Trecho do documento:
--------------------
Em tempos em que o óbvio precisa ser dito, cumpre lembrar que a Constituição Federal estabelece o princípio da proteção integral da criança e do adolescente, impondo deveres à sociedade, ao Estado e, especialmente nesse caso, à família.

Mais de 620.000 mortos pela pandemia de COVID-19, ausência de políticas públicas coordenadas para enfrentamento da crise sanitária, atraso na compra de vacinas, negacionismo, ausência de empatia e déficit de responsabilidade coletiva. Essas foram algumas das coisas que mais presenciamos ao longo desse período pandêmico.

A esperança para findar a pandemia se concentra em vacinas e responsabilidade transindividual, isso, é claro, no campo da ciência. Ocorre que, ainda que tardiamente, as vacinas estão sendo ofertadas para crianças e adolescentes, mas um novo impasse surge: pais que se recusam a vacinar os filhos.

Destaca-se que o art. 14, §1º, do Estatuto da Criança e do Adolescente é explícito ao dizer que a vacinação infantojuvenil é obrigatória nos casos recomendados pela autoridade sanitária e aqui nós estamos falando de vacinas que tiveram autorização da Agência Nacional de Vigilância Sanitária. Seria ainda melhor uma recomendação do Ministério da Saúde, mas lamentavelmente a pasta é liderada por alguém que prefere endossar falas e práticas negacionistas ao invés de buscar efetivar o direito à saúde e à vida dos cidadãos, direitos constitucionalmente protegidos.

Engana-se quem pensa que o exercício do poder familiar é pretexto para não vacinar o filho, pois tanto o ECA como o Código Penal tipificam condutas que possam expor a perigo a vida ou a saúde de quem esteja sob sua autoridade, guarda ou vigilância.
--------------------
Extrato de dados:
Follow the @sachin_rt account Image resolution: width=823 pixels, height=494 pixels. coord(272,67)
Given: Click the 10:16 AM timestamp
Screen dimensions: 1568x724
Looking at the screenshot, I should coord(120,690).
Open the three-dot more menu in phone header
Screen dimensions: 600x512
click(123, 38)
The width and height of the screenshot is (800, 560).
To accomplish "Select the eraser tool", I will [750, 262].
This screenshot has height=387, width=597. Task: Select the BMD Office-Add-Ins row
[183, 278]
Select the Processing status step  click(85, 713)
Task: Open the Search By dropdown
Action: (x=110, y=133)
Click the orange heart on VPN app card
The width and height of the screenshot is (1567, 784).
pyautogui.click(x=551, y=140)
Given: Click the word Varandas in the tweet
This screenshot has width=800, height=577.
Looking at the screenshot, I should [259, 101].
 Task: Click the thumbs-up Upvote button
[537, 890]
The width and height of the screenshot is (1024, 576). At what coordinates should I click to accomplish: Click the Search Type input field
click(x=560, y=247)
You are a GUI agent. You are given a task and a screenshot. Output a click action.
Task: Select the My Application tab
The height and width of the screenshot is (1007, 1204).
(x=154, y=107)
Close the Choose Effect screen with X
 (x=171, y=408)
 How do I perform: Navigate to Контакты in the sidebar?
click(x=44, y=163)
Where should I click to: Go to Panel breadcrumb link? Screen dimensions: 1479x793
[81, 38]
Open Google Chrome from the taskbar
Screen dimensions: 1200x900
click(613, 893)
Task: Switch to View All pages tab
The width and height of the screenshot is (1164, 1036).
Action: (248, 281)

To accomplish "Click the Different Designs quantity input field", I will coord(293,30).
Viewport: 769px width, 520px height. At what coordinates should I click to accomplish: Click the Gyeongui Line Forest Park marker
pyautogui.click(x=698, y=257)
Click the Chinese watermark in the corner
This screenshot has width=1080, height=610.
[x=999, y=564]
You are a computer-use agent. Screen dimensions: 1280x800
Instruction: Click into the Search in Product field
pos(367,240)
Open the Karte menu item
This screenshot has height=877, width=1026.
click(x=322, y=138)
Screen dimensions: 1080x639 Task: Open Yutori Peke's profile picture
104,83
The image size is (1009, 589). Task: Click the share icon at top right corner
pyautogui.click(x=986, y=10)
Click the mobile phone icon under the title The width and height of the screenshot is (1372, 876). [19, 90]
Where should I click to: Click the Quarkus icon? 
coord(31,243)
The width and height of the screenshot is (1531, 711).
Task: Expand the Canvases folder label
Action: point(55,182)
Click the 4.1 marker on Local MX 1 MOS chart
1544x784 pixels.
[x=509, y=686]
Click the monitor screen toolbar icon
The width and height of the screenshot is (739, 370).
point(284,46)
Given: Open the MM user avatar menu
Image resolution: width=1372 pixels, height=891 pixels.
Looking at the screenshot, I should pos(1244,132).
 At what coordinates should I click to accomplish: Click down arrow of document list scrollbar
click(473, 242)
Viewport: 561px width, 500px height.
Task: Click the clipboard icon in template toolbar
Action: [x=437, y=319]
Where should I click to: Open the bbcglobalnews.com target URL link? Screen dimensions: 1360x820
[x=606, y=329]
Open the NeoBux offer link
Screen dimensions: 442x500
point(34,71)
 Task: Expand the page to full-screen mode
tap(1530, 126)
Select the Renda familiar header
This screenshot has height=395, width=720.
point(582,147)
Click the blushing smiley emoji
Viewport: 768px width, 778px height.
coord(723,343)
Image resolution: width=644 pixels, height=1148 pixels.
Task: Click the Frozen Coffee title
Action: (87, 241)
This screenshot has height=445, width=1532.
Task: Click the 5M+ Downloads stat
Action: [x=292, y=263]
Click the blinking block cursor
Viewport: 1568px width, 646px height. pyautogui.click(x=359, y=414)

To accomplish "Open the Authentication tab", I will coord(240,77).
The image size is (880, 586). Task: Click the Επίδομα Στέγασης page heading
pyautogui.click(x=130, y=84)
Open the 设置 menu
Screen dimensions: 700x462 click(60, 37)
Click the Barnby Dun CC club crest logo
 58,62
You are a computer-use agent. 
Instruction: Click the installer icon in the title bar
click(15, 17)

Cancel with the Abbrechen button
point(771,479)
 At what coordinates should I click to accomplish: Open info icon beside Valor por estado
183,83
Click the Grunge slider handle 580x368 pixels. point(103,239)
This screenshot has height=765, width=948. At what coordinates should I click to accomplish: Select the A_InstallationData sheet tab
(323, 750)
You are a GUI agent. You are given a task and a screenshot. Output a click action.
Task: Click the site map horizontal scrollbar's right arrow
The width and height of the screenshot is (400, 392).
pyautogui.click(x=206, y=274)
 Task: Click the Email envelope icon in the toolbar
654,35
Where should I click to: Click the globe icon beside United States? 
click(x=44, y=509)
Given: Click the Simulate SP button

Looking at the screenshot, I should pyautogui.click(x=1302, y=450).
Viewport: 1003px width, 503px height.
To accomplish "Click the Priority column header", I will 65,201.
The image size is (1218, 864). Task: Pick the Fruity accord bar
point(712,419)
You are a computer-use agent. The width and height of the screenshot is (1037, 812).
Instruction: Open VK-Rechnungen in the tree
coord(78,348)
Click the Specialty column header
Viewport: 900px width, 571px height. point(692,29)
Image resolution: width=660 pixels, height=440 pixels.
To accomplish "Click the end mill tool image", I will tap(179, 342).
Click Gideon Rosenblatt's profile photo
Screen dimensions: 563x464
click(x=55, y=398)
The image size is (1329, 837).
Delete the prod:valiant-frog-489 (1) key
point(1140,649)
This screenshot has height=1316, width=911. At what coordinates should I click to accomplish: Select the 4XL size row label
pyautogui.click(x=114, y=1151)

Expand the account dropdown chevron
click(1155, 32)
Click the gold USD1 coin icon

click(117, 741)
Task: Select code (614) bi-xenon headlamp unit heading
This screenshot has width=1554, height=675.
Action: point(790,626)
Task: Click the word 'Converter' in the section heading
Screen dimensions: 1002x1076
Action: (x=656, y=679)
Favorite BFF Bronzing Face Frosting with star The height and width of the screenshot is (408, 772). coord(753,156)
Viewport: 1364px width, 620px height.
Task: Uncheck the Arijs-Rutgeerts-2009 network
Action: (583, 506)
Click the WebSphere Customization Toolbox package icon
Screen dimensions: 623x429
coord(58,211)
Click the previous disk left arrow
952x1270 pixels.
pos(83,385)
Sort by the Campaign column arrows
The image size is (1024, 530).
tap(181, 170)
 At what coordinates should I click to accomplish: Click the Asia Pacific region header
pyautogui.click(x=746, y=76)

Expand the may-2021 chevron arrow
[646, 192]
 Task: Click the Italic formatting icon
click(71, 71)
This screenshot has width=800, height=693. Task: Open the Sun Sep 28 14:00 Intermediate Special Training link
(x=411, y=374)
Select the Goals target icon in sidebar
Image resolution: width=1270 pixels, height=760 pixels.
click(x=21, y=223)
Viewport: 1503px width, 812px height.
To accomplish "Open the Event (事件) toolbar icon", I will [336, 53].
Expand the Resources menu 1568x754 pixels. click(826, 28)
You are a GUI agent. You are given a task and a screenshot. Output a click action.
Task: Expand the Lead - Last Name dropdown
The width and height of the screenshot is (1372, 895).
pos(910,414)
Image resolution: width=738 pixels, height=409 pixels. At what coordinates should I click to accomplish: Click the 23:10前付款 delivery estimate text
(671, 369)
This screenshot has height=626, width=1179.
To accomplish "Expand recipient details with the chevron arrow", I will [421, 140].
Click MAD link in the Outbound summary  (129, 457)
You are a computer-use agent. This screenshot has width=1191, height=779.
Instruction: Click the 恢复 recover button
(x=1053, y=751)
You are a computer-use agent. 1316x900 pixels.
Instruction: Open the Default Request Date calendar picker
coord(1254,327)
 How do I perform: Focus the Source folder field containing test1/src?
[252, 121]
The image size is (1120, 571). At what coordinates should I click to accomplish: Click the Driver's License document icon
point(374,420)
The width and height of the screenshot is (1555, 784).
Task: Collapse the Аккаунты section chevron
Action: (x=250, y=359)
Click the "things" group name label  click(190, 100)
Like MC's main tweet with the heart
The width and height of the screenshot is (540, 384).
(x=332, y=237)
--------------------
Atividade A: Segundo o trecho sobre a vacinação infantojuvenil, quais foram as coisas mais presenciadas ao longo do período pandêmico?
Atividade B: Dê continuidade ao trecho sobre a vacinação infantojuvenil, começando logo após a última frase apresentada.
Os dados têm origem em outra fonte.

Resposta final A:
- Mais de 620.000 mortos pela pandemia de COVID-19
- Ausência de políticas públicas coordenadas para enfrentamento da crise sanitária
- Atraso na compra de vacinas
- Negacionismo
- Ausência de empatia
- Déficit de responsabilidade coletiva

Resposta final B:
Dito de outro modo, o responsável legal que deixa de vacinar seu filho está incurso, no meu entendimento, as sanções previstas para os crimes de maus-tratos (art. 136, CP), infração de medida sanitária preventiva (art. 268, CP) além de descumprimento, dolosa ou culposamente, dos deveres inerentes ao poder familiar (art. 249, ECA).

Como medida para coibir tal prática, que não encontra qualquer base científica ou lógica, o Min. Ricardo Lewandowski, do Supremo Tribunal Federal, determinou que os promotores de justiça de todo o Brasil adotem medidas para viabilizar a vacinação infantojuvenil e eventuais sanções aos pais.

Desse modo, órgãos públicos deverão auxiliar na identificação e comunicação de crianças não vacinadas, ficando o alerta para as escolas e conselheiros tutelares, que deverão informar as autoridades competentes sobre casos de pais que negam o direito à vida e à saúde de seus filhos.

Por fim, como assentado anteriormente, o senso de justiça e responsabilidade coletiva deve se sobrepor a delírios negacionistas e viabilizar a imunização completa de crianças e adolescentes, cumprindo-se assim o mandamento constitucional e legal, garantindo, sobretudo, o direito à vida e à saúde infantojuvenil. Sem discursos vazios, apenas a Constituição.